La question revient souvent : vaut-il mieux envoyer une vidéo live ou un EPK complet ? En réalité, ce n’est pas un choix esthétique. C’est une question d’usage. Tu ne dois pas te demander ce que tu préfères envoyer, mais ce que le programmateur a besoin de consulter pour prendre une décision rapide.
Un programmateur manque de temps. Il reçoit des dizaines de sollicitations. Il ne va pas analyser en profondeur ton univers au premier contact. Il va chercher un signal clair lui permettant de comprendre rapidement trois choses : à quoi ressemble ton live, quel public tu mobilises, et si ton projet correspond à sa ligne artistique.
La vidéo répond à la première question. Elle montre la réalité scénique. L’énergie, la présence, l’interaction avec le public, la cohérence artistique. C’est l’outil le plus immédiat. En quelques secondes, un programmateur peut évaluer si le projet est crédible en live. Une bonne captation live vaut souvent plus qu’un long discours.
Mais la vidéo seule ne suffit pas toujours. Elle montre, elle ne structure pas. Elle ne donne pas nécessairement de contexte, de chiffres, de références, ni d’informations techniques. C’est là que l’EPK entre en jeu.
Un EPK (Electronic Press Kit) bien conçu centralise les éléments clés : biographie courte, photos presse, fiche technique, références de dates, chiffres de billetterie, liens médias. Il permet au programmateur de vérifier rapidement la solidité du projet. C’est un outil de crédibilité.
La différence fondamentale est la suivante : la vidéo déclenche l’intérêt émotionnel, l’EPK sécurise la décision rationnelle.
Si tu envoies uniquement un EPK sans vidéo live solide, le programmateur devra imaginer ton concert. Cela crée une friction. À l’inverse, envoyer uniquement une vidéo sans cadre ni informations complémentaires peut donner une impression d’amateurisme ou de manque de structuration.
La vraie réponse n’est donc pas “vidéo ou EPK”. C’est “vidéo + EPK”, avec un ordre stratégique.
Dans un premier contact, la priorité est la vidéo live. Idéalement une captation claire, dynamique, qui montre le public et l’énergie réelle. Elle doit être courte et immédiatement accessible. Pas besoin d’un montage complexe, mais la qualité sonore et visuelle doit être correcte.

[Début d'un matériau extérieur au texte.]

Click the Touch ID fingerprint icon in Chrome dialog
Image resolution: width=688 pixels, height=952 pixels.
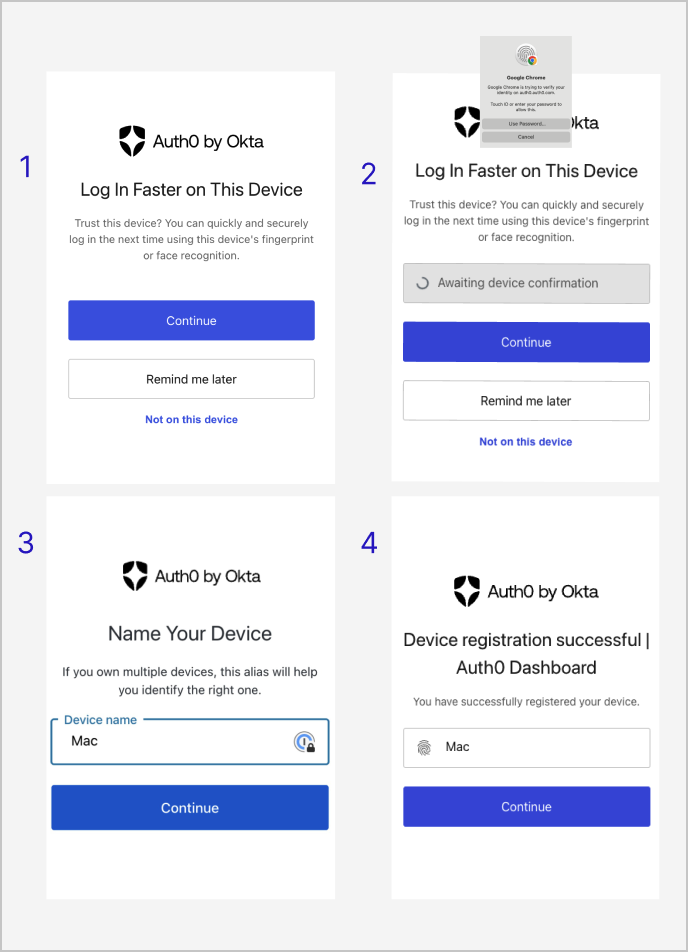click(x=526, y=55)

Ensuite, l’EPK doit être structuré et synthétique. Il ne doit pas être un dossier lourd de vingt pages. Il doit faciliter la lecture. Une page claire, ou un mini-site bien organisé, suffit souvent. L’objectif est de réduire l’effort du programmateur.
Un autre point essentiel est la cohérence. Ta vidéo et ton EPK doivent raconter la même histoire. Même positionnement, même niveau d’ambition, mêmes cibles. Une vidéo énergique avec un dossier trop institutionnel crée un décalage. À l’inverse, un EPK ambitieux sans preuve scénique affaiblit ton discours.
Enfin, pose-toi une question simple : si tu étais programmateur, que regarderais-tu en premier pour décider ? La réponse est presque toujours le live.
En résumé, la vidéo est l’outil de projection. L’EPK est l’outil de validation. L’un attire, l’autre rassure. Si tu dois investir du temps et de l’argent, commence par une captation live solide. Ensuite, construis un EPK clair, orienté décision, pas auto-promotion.
Dans le booking, il ne s’agit pas de montrer tout ce que tu fais. Il s’agit de donner exactement les informations nécessaires pour qu’un programmateur puisse dire oui.